*WHAT NEEDS TO BE DONE*
Using the listing below, set down each line from the line containing "You are a computer-use agent. 438x240 pixels." through the line containing "The width and height of the screenshot is (699, 524).", both ends included, exactly and with nothing added.

*DATASET CONTENT*
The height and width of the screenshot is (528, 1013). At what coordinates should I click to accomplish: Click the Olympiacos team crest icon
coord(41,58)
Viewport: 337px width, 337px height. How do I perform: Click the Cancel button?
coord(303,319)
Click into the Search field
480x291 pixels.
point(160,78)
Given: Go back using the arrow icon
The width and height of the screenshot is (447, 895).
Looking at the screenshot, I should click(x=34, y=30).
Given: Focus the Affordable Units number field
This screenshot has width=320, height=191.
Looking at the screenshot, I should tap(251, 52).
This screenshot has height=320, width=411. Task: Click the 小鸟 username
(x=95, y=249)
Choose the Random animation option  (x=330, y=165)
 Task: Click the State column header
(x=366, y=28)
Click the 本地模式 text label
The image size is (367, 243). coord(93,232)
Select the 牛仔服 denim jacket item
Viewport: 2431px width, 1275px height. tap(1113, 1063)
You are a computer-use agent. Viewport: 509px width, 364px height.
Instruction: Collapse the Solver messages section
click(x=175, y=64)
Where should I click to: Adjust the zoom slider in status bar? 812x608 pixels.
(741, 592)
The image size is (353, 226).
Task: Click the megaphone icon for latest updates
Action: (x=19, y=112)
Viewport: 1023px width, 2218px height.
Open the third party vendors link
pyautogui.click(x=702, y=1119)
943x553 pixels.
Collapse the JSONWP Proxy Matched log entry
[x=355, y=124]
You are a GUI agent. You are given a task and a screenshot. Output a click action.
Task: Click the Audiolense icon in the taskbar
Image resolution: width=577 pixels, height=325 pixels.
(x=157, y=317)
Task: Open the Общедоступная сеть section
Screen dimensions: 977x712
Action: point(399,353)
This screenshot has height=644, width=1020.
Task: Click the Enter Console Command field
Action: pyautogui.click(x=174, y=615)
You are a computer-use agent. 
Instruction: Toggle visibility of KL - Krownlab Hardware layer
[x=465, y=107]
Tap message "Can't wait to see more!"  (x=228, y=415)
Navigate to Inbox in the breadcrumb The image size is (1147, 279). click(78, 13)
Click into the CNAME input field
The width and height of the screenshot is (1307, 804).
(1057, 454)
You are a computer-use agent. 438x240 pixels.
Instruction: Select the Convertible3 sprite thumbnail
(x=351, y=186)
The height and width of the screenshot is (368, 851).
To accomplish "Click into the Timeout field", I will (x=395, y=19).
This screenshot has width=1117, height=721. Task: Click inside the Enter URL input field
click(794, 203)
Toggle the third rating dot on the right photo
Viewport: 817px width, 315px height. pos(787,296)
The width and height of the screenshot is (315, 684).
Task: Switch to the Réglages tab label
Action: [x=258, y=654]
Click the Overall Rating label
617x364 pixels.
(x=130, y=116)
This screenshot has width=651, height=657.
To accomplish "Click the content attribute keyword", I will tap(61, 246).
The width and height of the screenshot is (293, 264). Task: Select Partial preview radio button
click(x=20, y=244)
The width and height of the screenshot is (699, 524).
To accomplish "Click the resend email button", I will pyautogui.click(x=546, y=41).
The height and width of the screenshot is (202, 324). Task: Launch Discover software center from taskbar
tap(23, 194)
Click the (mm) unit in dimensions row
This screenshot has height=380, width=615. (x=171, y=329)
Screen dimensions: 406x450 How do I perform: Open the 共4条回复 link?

*WRITTEN ANSWER*
You are a computer-use agent. 438x240 pixels.
Instruction: Select the Convertible3 sprite thumbnail
(x=351, y=186)
The height and width of the screenshot is (368, 851).
To accomplish "Click into the Timeout field", I will (x=395, y=19).
This screenshot has width=1117, height=721. Task: Click inside the Enter URL input field
click(794, 203)
Toggle the third rating dot on the right photo
Viewport: 817px width, 315px height. pos(787,296)
The width and height of the screenshot is (315, 684).
Task: Switch to the Réglages tab label
Action: [x=258, y=654]
Click the Overall Rating label
617x364 pixels.
(x=130, y=116)
This screenshot has width=651, height=657.
To accomplish "Click the content attribute keyword", I will tap(61, 246).
The width and height of the screenshot is (293, 264). Task: Select Partial preview radio button
click(x=20, y=244)
The width and height of the screenshot is (699, 524).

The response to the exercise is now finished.